The images below show pieces before and after they’re fired: the glass is more rounded and no longer sharp!

Glass squares before firing in the kiln.

Glass after firing in the kiln

The glass squares are now round after firing in the kiln!

Glass before firing in the kiln.

Glass after firing in the kiln.

Glass before firing in the kiln

Glass before firing in the kiln.

Glass after firing in the kiln.

2022 A New Chapter

I rebranded!! I went from Rainbow Lux Glass to Vivid Lux Glass. My business name, my logo and branding all changed. My focus also changed. I still make rainbows but that isn’t my sole focus anymore.
It used to be my niche but I’ve grown and there are so many others things I can and wanted to do, the name didn’t fit me anymore. I felt a bit hemmed in, despite the fact that to me, “Rainbow” means all the colours…to many, it doesn’t. And it limited my opportunities and customer base. So I needed to adapt and change to survive.
Through the covid years, everyone was making rainbows.. And that’s great! They make people happy. But for me, it was time to branch out a bit. I’ve had my fair share of copycats and no doubt that will still happen.
It was a really scary thing for me! It was also quite exciting! I had felt a bit stuck in a rut and this gave me a kick up the bum.. To spread my wings and explore more. I do sometimes miss my old name, it had been part of me for 6 years, but a change is as good a rest.
I’ll started making lots of new products in different colours, no longer feeling like I had to make rainbows all the time. I experimented and made things I’d wanted to make for a long time. You can see my vase experiment on my blog.

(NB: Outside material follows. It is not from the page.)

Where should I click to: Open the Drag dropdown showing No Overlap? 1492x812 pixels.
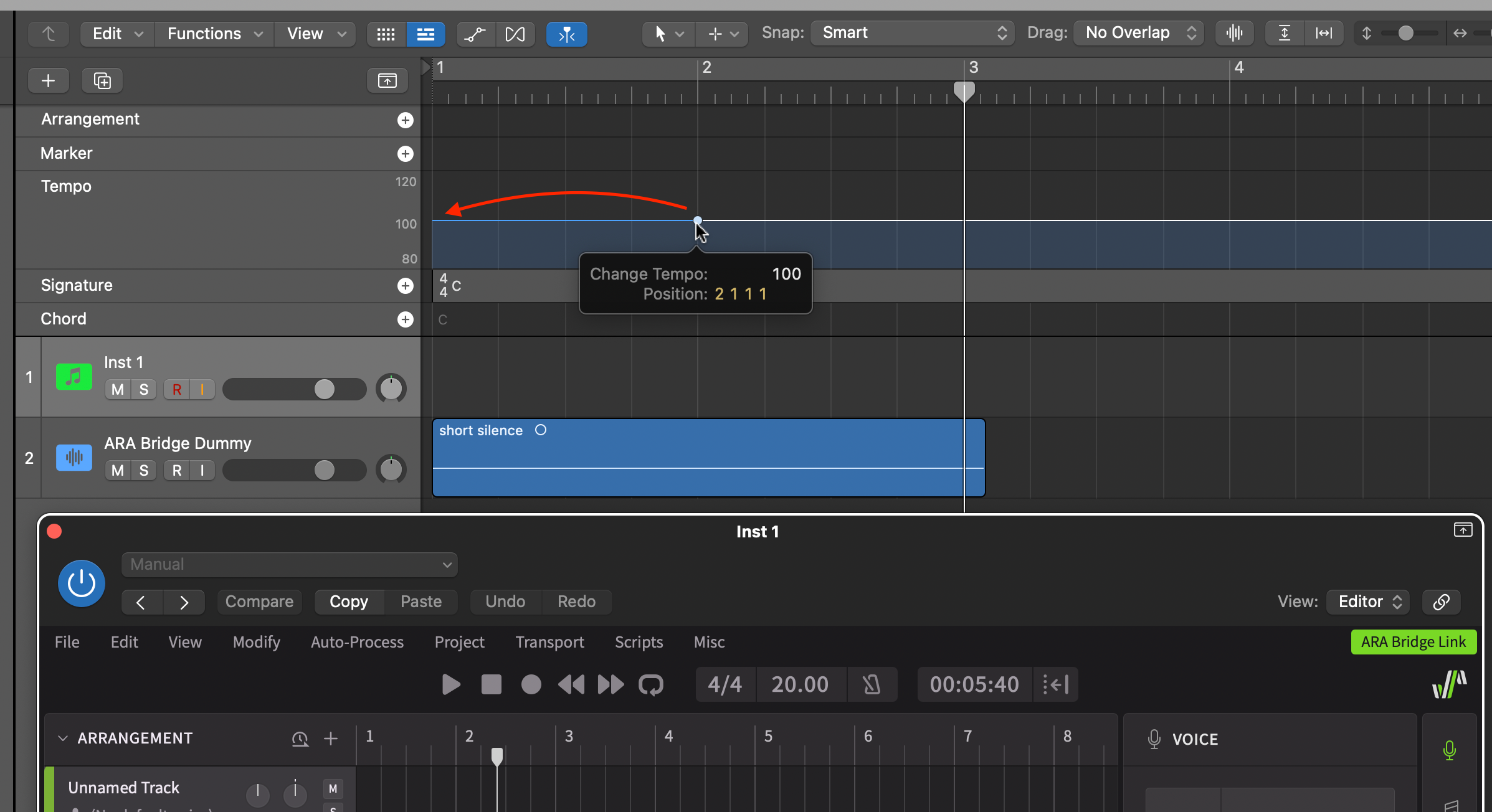1138,32
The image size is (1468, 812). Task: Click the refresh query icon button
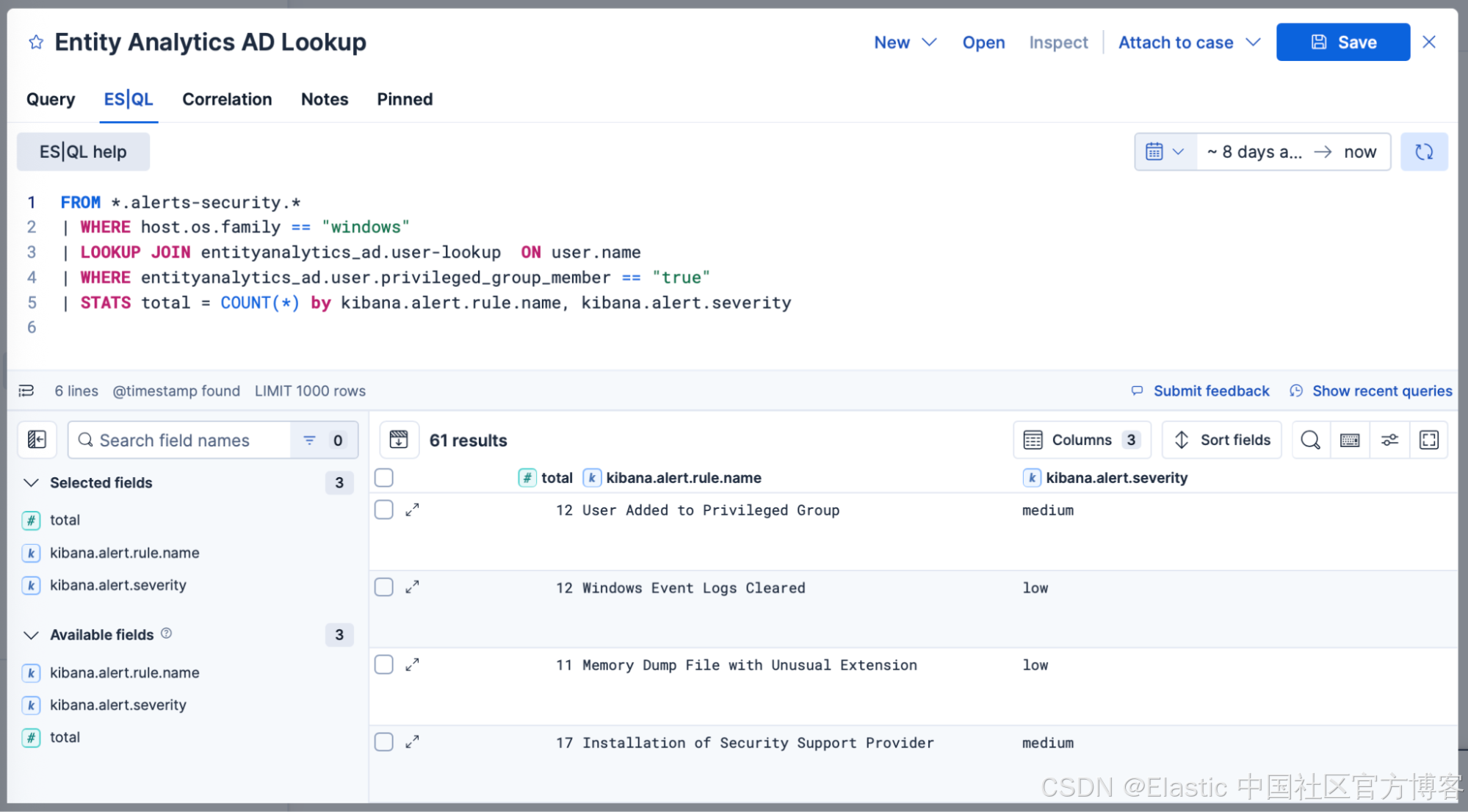coord(1423,152)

You can read about Fused Glass quality and what you should look out for on the blog post I wrote.


2023 and beyond

In March I finally got married! Me and my partner had been together for 14 years but never got round to tying the knot. We booked the wedding and I had 6 momths to get everything sorted. I made everything myself from the beautiful flower arch to my bouquet, table decorations, place names and signs – it was a lot of work but I was so proud of what I’d achieved on a small budget. I even adjusted my own dress! It was one of the best days of my life!

I also made the favours out of glass – 3cm square magnets with paper hearts inside. And made some special gifts for our close loved ones – glass flowers.

Some photos of our day are below.

Glass flowers in the kiln before firing

Cremation Ashes Jewellery

In 2023 I started making cremation ashes jewellery again and added new products to my range. This is something I really value doing within my business. I love that I can bring a smile or a small amount of comfort to grieving people by giving them a lasting, beautiful keepsake made using their loved ones ashes. 

This has become a huge part of my business and I’m developing more jewellery, art and keepsakes incorporating ashes in 2024.

February 2024

My work was shown on National TV! BBC2’s Great British Menu – you can read all about it here: Great British Menu Props.

Great British Menu Fish Dish by Kate Austen on a handmade Glass Rainbow Plate
Great British Menu Rainbow Plate

I hope this page has given you a little insight to me as a person and more about the Fusing process. It’ll be kept updated as time goes on.